((

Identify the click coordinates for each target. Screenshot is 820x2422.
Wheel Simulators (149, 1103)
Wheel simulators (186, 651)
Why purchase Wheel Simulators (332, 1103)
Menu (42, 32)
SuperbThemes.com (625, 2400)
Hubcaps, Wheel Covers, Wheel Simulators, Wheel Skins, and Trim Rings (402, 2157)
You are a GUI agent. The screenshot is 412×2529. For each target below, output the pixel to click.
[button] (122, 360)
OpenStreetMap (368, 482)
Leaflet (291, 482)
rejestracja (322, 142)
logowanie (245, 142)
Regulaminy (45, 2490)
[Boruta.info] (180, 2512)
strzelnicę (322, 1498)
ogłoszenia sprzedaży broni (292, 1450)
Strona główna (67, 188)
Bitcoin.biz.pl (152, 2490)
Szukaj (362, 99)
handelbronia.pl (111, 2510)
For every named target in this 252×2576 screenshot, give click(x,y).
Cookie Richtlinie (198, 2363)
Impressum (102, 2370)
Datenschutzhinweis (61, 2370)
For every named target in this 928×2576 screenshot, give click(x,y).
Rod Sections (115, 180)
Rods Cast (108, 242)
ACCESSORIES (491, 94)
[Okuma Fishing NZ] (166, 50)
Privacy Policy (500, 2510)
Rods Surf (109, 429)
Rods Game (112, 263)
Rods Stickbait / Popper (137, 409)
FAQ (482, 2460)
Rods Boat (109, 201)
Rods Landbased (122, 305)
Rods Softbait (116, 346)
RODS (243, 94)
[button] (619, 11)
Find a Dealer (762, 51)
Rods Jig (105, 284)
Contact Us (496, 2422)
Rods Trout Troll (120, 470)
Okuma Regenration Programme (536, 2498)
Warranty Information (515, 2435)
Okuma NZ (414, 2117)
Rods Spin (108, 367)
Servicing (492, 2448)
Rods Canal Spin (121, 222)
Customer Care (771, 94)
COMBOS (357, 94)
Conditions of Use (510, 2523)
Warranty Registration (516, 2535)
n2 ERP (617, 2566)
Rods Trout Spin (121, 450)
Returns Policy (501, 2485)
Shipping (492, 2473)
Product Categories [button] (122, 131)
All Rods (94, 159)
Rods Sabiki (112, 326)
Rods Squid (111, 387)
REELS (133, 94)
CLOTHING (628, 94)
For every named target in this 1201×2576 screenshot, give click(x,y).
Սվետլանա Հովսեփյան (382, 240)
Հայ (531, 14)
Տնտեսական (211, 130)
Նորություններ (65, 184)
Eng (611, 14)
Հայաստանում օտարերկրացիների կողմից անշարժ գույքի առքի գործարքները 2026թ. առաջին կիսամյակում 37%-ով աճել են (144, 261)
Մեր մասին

))

• [Requirement]
Output each record precisely as given.

• [Answer to the exercise]
Identify the click coordinates for each target. Screenshot is 820x2422.
Wheel Simulators (149, 1103)
Wheel simulators (186, 651)
Why purchase Wheel Simulators (332, 1103)
Menu (42, 32)
SuperbThemes.com (625, 2400)
Hubcaps, Wheel Covers, Wheel Simulators, Wheel Skins, and Trim Rings (402, 2157)
You are a GUI agent. The screenshot is 412×2529. For each target below, output the pixel to click.
[button] (122, 360)
OpenStreetMap (368, 482)
Leaflet (291, 482)
rejestracja (322, 142)
logowanie (245, 142)
Regulaminy (45, 2490)
[Boruta.info] (180, 2512)
strzelnicę (322, 1498)
ogłoszenia sprzedaży broni (292, 1450)
Strona główna (67, 188)
Bitcoin.biz.pl (152, 2490)
Szukaj (362, 99)
handelbronia.pl (111, 2510)
For every named target in this 252×2576 screenshot, give click(x,y).
Cookie Richtlinie (198, 2363)
Impressum (102, 2370)
Datenschutzhinweis (61, 2370)
For every named target in this 928×2576 screenshot, give click(x,y).
Rod Sections (115, 180)
Rods Cast (108, 242)
ACCESSORIES (491, 94)
[Okuma Fishing NZ] (166, 50)
Privacy Policy (500, 2510)
Rods Surf (109, 429)
Rods Game (112, 263)
Rods Stickbait / Popper (137, 409)
FAQ (482, 2460)
Rods Boat (109, 201)
Rods Landbased (122, 305)
Rods Softbait (116, 346)
RODS (243, 94)
[button] (619, 11)
Find a Dealer (762, 51)
Rods Jig (105, 284)
Contact Us (496, 2422)
Rods Trout Troll (120, 470)
Okuma Regenration Programme (536, 2498)
Warranty Information (515, 2435)
Okuma NZ (414, 2117)
Rods Spin (108, 367)
Servicing (492, 2448)
Rods Canal Spin (121, 222)
Customer Care (771, 94)
COMBOS (357, 94)
Conditions of Use (510, 2523)
Warranty Registration (516, 2535)
n2 ERP (617, 2566)
Rods Trout Spin (121, 450)
Returns Policy (501, 2485)
Shipping (492, 2473)
Product Categories [button] (122, 131)
All Rods (94, 159)
Rods Sabiki (112, 326)
Rods Squid (111, 387)
REELS (133, 94)
CLOTHING (628, 94)
For every named target in this 1201×2576 screenshot, give click(x,y).
Սվետլանա Հովսեփյան (382, 240)
Հայ (531, 14)
Տնտեսական (211, 130)
Նորություններ (65, 184)
Eng (611, 14)
Հայաստանում օտարերկրացիների կողմից անշարժ գույքի առքի գործարքները 2026թ. առաջին կիսամյակում 37%-ով աճել են (144, 261)
Մեր մասին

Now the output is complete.